Les effets néfastes d’un environnement numérique non réglementé et qui prolifère rapidement peuvent s’étendre aux organismes de médias traditionnels et à leur personnel et, de manière plus générale, au bon fonctionnement de la démocratie. Certains participants ont déploré que si les médias sociaux peuvent être un outil de démocratisation très utile, ils ont souvent été utilisés à la place pour le trollage et la diffusion de désinformation.
Le recul démocratique exacerbe les tendances
Les participants de certains pays ont exprimé leur préoccupation quant à l’érosion des institutions démocratiques et de la liberté d’expression résultant de la montée de dirigeants populistes très en vue et charismatiques. La marginalisation des corps législatifs en tant que contrôles de l’organe exécutif permet à ces dirigeants populistes de propager de puissants discours d’État sans véritable contestation politique, ce qui place les médias indépendants dans une position vulnérable où ils sont de plus en plus isolés lorsqu’il s’agit de faire contrepoids à la rhétorique gouvernementale.
Le rôle de la communauté internationale
Un journaliste a exprimé sa déception face à la réticence de la communauté internationale à exprimer son opinion sur la liberté des médias et à ce qu’il a décrit comme un « silence assourdissant » sur la répression des journalistes et la liberté d’expression. Il a fait valoir que les pays développés hésitent à mettre en péril les accords commerciaux et les relations économiques en prenant position sur les droits de la personne et en protégeant les minorités. Toutefois, un autre participant a fait remarquer que le rôle de la communauté internationale n’est pas nécessairement d’intervenir mais plutôt de créer des « espaces sécuritaires » pour que les journalistes puissent explorer et relever leurs défis.

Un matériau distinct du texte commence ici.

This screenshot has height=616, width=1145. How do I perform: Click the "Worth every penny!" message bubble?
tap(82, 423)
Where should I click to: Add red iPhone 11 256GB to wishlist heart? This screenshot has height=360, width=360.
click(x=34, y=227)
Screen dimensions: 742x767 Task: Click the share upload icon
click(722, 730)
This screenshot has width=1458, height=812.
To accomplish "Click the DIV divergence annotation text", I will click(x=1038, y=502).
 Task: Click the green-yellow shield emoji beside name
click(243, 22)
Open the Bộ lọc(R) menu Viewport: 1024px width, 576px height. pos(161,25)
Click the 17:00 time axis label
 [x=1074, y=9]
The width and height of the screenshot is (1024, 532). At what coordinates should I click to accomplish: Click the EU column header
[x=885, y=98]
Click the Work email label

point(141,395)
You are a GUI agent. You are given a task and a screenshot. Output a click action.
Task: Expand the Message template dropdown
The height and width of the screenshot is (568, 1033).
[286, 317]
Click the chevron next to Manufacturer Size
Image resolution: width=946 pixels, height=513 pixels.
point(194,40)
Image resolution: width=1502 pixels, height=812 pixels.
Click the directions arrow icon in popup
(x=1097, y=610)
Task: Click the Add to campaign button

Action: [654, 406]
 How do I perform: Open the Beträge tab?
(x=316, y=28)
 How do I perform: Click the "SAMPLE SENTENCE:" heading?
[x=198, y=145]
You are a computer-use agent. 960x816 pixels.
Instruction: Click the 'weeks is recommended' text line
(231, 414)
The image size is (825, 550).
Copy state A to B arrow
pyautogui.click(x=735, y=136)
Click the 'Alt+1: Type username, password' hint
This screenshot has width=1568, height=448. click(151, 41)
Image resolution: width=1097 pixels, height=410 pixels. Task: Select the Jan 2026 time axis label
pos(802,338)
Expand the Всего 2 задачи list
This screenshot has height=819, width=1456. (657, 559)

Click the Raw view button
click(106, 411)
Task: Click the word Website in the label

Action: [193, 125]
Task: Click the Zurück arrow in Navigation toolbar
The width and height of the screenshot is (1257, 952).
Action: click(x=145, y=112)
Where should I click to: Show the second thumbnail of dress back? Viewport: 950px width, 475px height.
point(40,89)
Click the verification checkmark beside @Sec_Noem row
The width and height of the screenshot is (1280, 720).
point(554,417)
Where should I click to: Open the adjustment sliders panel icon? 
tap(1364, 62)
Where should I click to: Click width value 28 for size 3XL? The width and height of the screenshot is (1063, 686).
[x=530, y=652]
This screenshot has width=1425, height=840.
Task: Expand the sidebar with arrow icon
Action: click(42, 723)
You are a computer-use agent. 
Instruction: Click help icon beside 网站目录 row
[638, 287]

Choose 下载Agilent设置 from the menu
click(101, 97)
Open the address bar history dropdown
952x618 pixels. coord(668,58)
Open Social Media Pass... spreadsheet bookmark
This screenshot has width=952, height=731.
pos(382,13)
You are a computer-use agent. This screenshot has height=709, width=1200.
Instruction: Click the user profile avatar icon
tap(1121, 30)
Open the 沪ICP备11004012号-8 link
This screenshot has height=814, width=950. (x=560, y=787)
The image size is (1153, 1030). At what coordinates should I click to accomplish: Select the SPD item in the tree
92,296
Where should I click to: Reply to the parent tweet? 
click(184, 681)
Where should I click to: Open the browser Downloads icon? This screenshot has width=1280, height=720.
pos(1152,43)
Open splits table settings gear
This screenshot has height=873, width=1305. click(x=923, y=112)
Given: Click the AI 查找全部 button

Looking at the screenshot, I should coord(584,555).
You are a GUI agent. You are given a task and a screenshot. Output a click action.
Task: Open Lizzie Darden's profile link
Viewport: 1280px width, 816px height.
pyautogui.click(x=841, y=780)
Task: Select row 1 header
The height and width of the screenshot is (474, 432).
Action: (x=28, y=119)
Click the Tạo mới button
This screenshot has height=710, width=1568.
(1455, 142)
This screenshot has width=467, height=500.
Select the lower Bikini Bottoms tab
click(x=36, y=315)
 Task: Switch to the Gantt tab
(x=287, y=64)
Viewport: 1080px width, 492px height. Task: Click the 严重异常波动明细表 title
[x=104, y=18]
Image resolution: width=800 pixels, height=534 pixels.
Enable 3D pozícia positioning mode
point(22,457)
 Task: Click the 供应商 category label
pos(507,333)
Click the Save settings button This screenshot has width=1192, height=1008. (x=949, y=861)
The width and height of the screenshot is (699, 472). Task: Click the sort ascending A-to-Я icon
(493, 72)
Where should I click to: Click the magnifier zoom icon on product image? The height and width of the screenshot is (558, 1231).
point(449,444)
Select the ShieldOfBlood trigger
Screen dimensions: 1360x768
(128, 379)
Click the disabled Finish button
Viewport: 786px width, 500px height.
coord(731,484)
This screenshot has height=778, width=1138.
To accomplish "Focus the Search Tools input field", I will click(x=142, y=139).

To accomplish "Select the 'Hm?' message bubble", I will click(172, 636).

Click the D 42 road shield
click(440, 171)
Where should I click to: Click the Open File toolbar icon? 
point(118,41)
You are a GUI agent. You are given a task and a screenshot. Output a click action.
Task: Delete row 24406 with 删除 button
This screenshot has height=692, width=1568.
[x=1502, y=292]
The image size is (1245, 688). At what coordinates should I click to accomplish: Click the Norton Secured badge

Les recommandations des participants
Les participants ont recommandé plusieurs mesures pour accroître la liberté des médias dans la région de l’Asie du Sud :
- Dynamiser et promouvoir le journalisme communautaire local;
- Développer et propager des modèles de revenus durables à but non lucratif pour les organisations de médias;
- Mieux réglementer les sociétés de médias sociaux afin de garantir un partage équitable des revenus et une plus grande obligation de rendre des comptes à l’égard des campagnes de désinformation;
- Former les journalistes contre les menaces liées à la surveillance numérique;
- Plaider en faveur de lois pour la protection physique efficace des journalistes;
- Faire tomber les barrières régionales et les divisions politiques et culturelles en Asie du Sud, et promouvoir un échange d’information sur ce qui se passe dans les différents pays de la région;
- Renforcer les valeurs démocratiques fondamentales auprès des jeunes et des jeunes adultes;
- Promouvoir la culture de l’information, en mettant l’accent sur la distinction entre les faits et les fausses nouvelles.